What human judgment changed
Every important improvement came from questioning the first answer. The initial analysis was too confident: it treated the spread vs SPY as if it were already a clean abnormal return, which it was not. Reviewing it changed the project in five ways.
First, the question shifted from raw outperformance to risk-adjusted performance. Not “did AI infrastructure stocks go up more?” but “did they go up more than expected, given their risk profile?”
Second, the measurement moved from ex-post labels to pre-event data. Hand-labelled “AI winners” gave way to a disclosure-based score built from filings available before the event, which reduced (though did not eliminate) look-ahead bias.
Third, the analysis confronted model risk by comparing deterministic dictionary scores, LLM scores and alternative scaling methods.

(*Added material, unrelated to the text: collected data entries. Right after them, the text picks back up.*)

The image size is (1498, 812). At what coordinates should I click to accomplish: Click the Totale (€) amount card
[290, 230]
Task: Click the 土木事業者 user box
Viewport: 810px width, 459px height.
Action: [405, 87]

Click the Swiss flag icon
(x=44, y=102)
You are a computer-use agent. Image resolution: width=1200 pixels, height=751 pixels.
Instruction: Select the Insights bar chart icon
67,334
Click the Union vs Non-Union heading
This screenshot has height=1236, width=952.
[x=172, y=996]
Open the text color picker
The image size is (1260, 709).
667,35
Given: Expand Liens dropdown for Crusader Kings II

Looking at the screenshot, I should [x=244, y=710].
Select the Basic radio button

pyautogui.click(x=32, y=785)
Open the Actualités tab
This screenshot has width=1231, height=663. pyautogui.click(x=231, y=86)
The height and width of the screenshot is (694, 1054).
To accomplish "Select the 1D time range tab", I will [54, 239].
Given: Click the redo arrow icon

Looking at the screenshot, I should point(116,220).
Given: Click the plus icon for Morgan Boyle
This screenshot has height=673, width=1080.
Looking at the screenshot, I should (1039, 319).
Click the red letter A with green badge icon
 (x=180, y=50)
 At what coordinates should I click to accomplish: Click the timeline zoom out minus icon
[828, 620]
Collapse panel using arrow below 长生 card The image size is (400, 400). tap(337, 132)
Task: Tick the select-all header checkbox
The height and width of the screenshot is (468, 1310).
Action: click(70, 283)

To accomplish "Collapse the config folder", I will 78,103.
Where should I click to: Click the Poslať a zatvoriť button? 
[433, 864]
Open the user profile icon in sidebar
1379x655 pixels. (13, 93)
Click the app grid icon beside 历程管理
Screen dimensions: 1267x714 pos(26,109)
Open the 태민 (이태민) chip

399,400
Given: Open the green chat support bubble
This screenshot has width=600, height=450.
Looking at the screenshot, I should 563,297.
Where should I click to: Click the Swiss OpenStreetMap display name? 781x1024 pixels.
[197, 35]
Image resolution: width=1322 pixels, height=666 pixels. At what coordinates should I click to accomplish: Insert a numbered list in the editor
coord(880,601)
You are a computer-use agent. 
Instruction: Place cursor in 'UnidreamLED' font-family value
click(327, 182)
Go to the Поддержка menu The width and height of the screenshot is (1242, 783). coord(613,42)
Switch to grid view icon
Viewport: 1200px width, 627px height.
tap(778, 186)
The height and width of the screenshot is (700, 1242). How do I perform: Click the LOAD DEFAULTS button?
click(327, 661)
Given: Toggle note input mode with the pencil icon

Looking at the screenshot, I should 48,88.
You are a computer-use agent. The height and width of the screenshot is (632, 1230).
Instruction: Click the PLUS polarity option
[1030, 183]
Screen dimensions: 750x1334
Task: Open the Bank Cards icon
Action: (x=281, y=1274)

The conclusion turned out to depend partly on how “AI exposure” is measured.
Fourth, a single p-value stopped counting as a conclusion. Leave-one-out checks, placebo tests, alternative windows and factor models took its place.
Fifth, the causal story became a careful empirical statement. The final conclusion is less exciting and considerably more solid, and that is a trade worth making.
The final answer
The final answer is not “the ChatGPT launch caused a clean AI premium”. It is closer to this:
AI infrastructure stocks were historically very strong in the analysed period. They achieved higher raw returns and better risk-return metrics than comparison groups. However, much of the simple premium weakens after controlling for beta, volatility, momentum and factor exposures. The evidence for a standalone AI premium is mixed and specification-sensitive. LLM-based exposure and longer windows suggest there may still be a meaningful AI-related signal, but this is not clean causal proof.
That is the difference between producing an impressive chart and doing credible analytics.
Practical takeaway
For investment analytics, AI works well as an acceleration layer: it generates the first version of an analysis very quickly. The real value appears when the analyst brings domain knowledge, scepticism and methodological pressure to that draft. The workflow I trust most is:
AI-generated first draft
→ domain-aware critique
→ better measurement
→ statistical robustness checks
→ factor-model validation
→ more cautious interpretation
Not because it gives the most exciting conclusion, but because it gives one I can stand behind.
Why this matters beyond investing
This case is not only about AI stocks; it is a broader lesson for AI-assisted analytics. A model can help build a dashboard, write code, run tests and draft an interpretation. It cannot take responsibility off the analyst, who still has to ask:
- What assumption is hidden here?
- What would falsify this result?
- Is this a causal claim or only a descriptive pattern?
- Does the model control for the right type of risk?
- Are we selecting winners after the fact?
- Does the result survive a placebo test?
- Would another measurement method change the conclusion?
In this project, the first answer was not good enough. That was not a failure of AI. It was the normal path from a fast first draft to a result worth defending.
Disclaimer: This article is for educational purposes only. It is not investment advice or a recommendation to buy or sell any financial instrument.